*AIM OF THE EXERCISE*
Among the following entries, count the lines that contain "This" and report only the result.

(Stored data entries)
*** Begin section ***

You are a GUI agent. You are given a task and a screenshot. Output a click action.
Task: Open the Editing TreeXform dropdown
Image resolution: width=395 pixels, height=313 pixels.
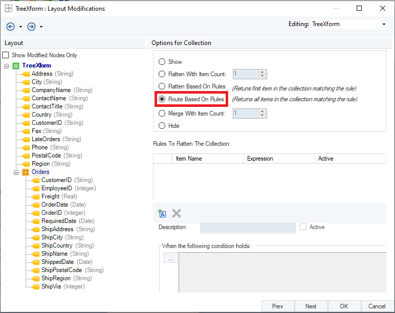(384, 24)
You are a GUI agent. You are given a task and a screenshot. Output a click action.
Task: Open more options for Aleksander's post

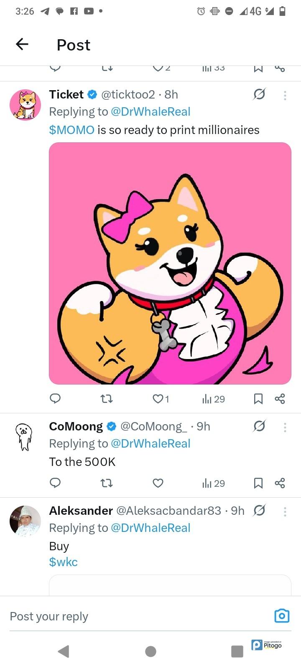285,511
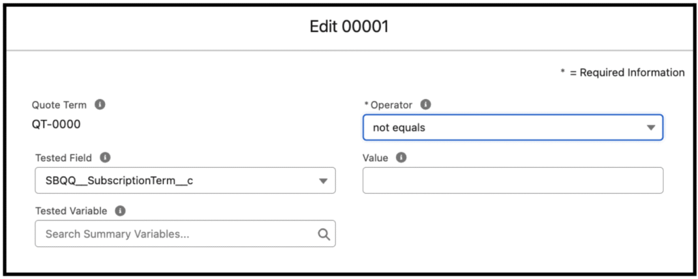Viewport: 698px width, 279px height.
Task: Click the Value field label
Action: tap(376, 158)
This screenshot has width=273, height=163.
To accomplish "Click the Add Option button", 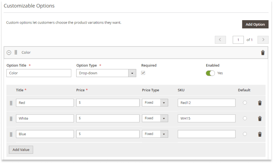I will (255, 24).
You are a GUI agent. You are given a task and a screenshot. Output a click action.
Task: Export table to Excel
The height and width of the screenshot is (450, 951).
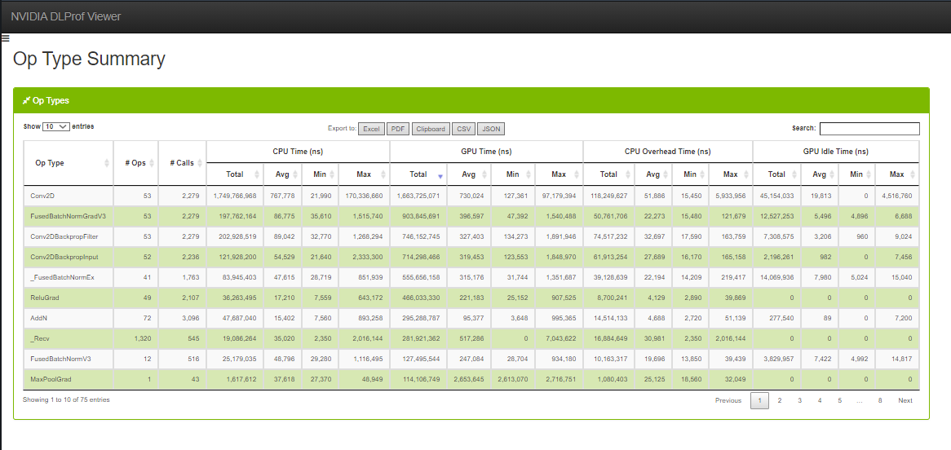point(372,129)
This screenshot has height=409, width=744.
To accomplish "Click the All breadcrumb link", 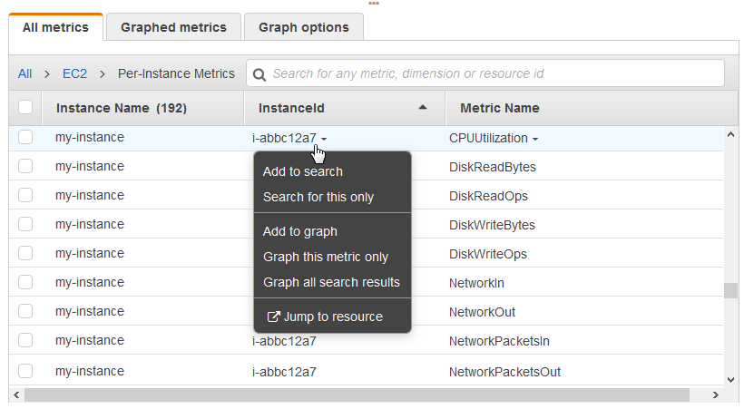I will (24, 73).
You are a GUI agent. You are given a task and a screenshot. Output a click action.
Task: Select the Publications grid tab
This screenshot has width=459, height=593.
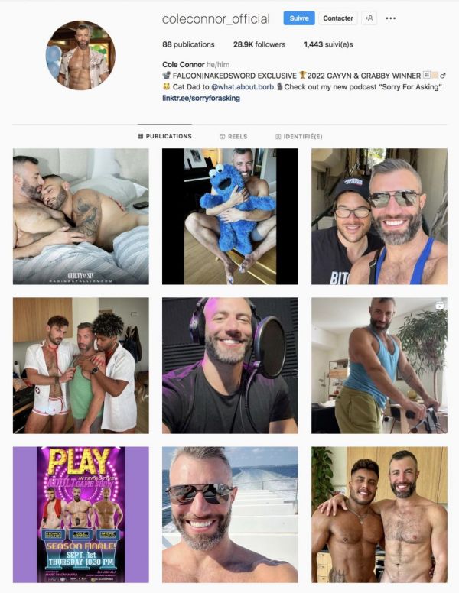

*** End section ***

*WRITTEN RESPONSE*
3